NEW YORK (Reuters) - U.S. crude oil stockpiles fell unexpectedly last week as imports dropped, while gasoline and distillate inventories decreased less than forecasts, the Energy Information Administration said on Wednesday.
Crude inventories fell by 1.4 million barrels in week to April 12, compared with analysts’ expectations for an increase of 1.7 million barrels. A majority of the decline came from the Midwest region, where inventories fell 2.4 million barrels to 135.3 million barrels.
Net U.S. crude imports fell last week by 659,000 barrels per day (bpd).
Crude stocks at the Cushing, Oklahoma, delivery hub for U.S. crude futures fell by 1.54 million barrels, EIA said.
Oil prices edged higher on the day as the markets focused on the inventory declines across the energy complex. U.S. gasoline prices were up nearly 1 percent near the highest levels since October. [O/R]
Gasoline stocks fell by 1.2 million barrels, less than analysts’ expectations in a Reuters poll for a 2.1 million-barrel drop.
Distillate stockpiles, which include diesel and heating oil, fell 362,000 barrels, also not as much as forecasts for a 846,000-barrel drawdown, the EIA data showed.
“With the refinery runs coming in a little higher, this is a very supportive report,” said Phil Flynn, an analyst at Price Futures Group in Chicago.
Refinery crude runs fell by 22,000 barrels per day, EIA data showed. Refinery utilization rates edged up 0.2 percentage point to 87.7 percent of total capacity.

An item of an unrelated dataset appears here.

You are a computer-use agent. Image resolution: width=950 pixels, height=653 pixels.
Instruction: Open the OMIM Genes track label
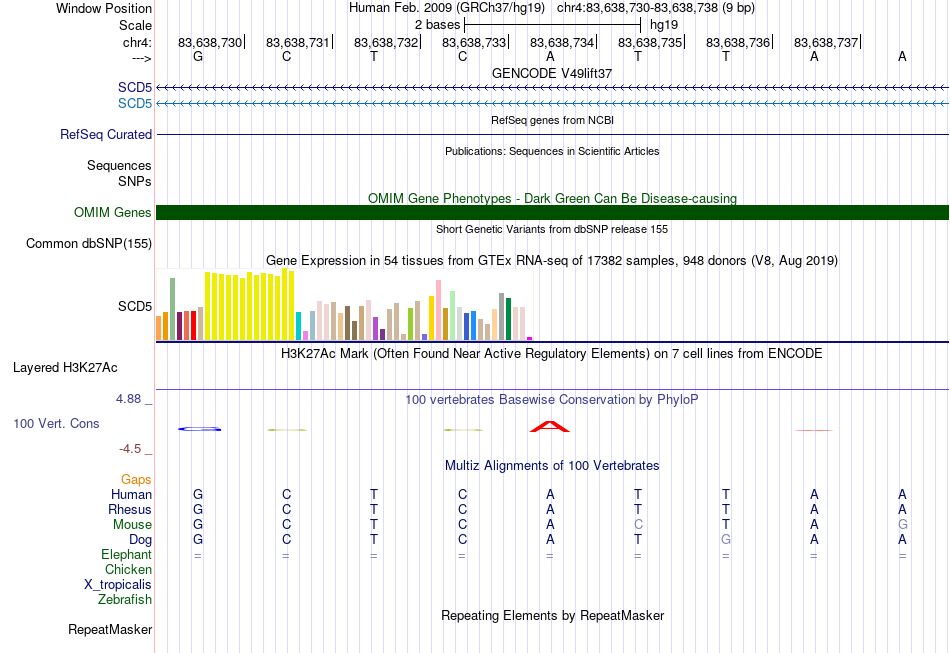pos(113,213)
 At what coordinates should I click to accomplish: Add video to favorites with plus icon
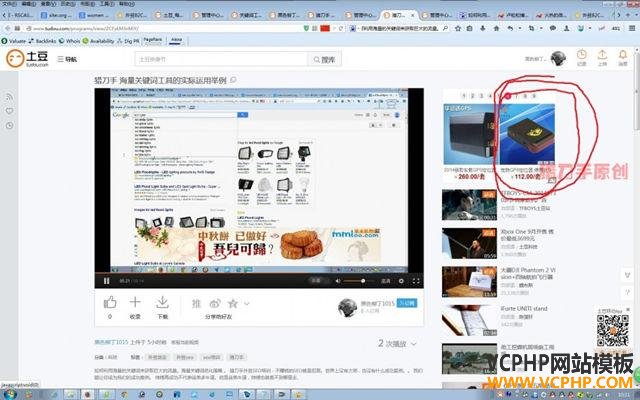[x=135, y=302]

“We still saw a big build in Gulf Coast crude supplies, so it shows you there are still some issues on the Gulf Coast a little bit. We’re easing but not as much as you might think,” Flynn said.
Last week, Lyondell Basell Industries was holding production 9 percent below the 263,776-bpd capacity of its Houston refinery because of shipping restrictions following a late March chemical spill in the Houston Ship Channel.
Royal Dutch Shell’s 275,000 bpd joint-venture Deer Park, Texas, refinery returned to normal production late last week after cutting production and came within days of shutting down due to constrained crude shipments.